Engineered Microbes Boost Ethanol

The yeast strain they made can tolerate ethanol concentrations as high as 18 percent–almost double the concentration that regular yeast can handle without quickly dying. In addition, the new strain makes about 20 percent more ethanol by processing more of the glucose, and it speeds up fermentation by 70 percent.

So far the researchers have only modified a laboratory strain of the yeast, not the type now used in ethanol plants. “The next step is to show that this technology works with industry strains,” Stephanopoulos says.

If their approach can modify industrial yeast, it would drive down the cost of ethanol, Ladisch says. And eventually this research could have a wider impact, he says, because the mechanism that the researchers used to make the ethanol-tolerant yeast could be used as a blueprint to develop other wanted traits in microbes. “They now have a handle into fundamental metabolic pathways in how the yeast might be modified,” he says.

Stephanopoulos believes that cellulosic-ethanol yields could be improved by tailoring certain traits in microbes using his technique. It might be possible to make microbes that are tolerant of compounds other than ethanol that are created in the fermentation process and toxic to the microbes. He also hopes to produce strains that eat sugars with five carbon atoms, such as xylose, that are produced when cellulose is broken down. The microbes used in today’s processes only ferment sugars like glucose that have six carbon atoms.

A combination of things need to be developed to enable environmentally clean transportation.
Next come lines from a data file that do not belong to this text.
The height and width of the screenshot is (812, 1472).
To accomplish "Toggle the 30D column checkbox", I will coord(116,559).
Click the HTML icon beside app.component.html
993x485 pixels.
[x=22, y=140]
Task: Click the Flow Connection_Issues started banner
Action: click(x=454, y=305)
Far lighter vehicles. Using carbon fiber and/or nanograined metals (aluminum is 10 times stronger with nanograin). Lower the overall demand for fuel for transportation with greater efficiency.

Develop and deploy plug in hybrids. We need better batteries for longer range on electricity. 2008-9 plug in hybrids will start to be deployed by Honda, Nissan and Toyota. 100+mpg. With far lighter vehicles could expand the battery powered range. Get the battery range significantly past regular commute distance and fuel use drops to almost nothing.

Expand clean electrical power sources. In the near-mid term, that is mainly nuclear power.

Use genetic engineering to get higher efficiency from crops or microbes to generate more biofuel as described in this article.

Have government policies geared to accelerate the early retirement of inefficient vehicles and provide support for mass transit. Also, support all electric folding bikes and mopeds which would have less of a technological hurdle for clean transportation.

A recent study says hydrogen is more inefficient than electricity as power storage.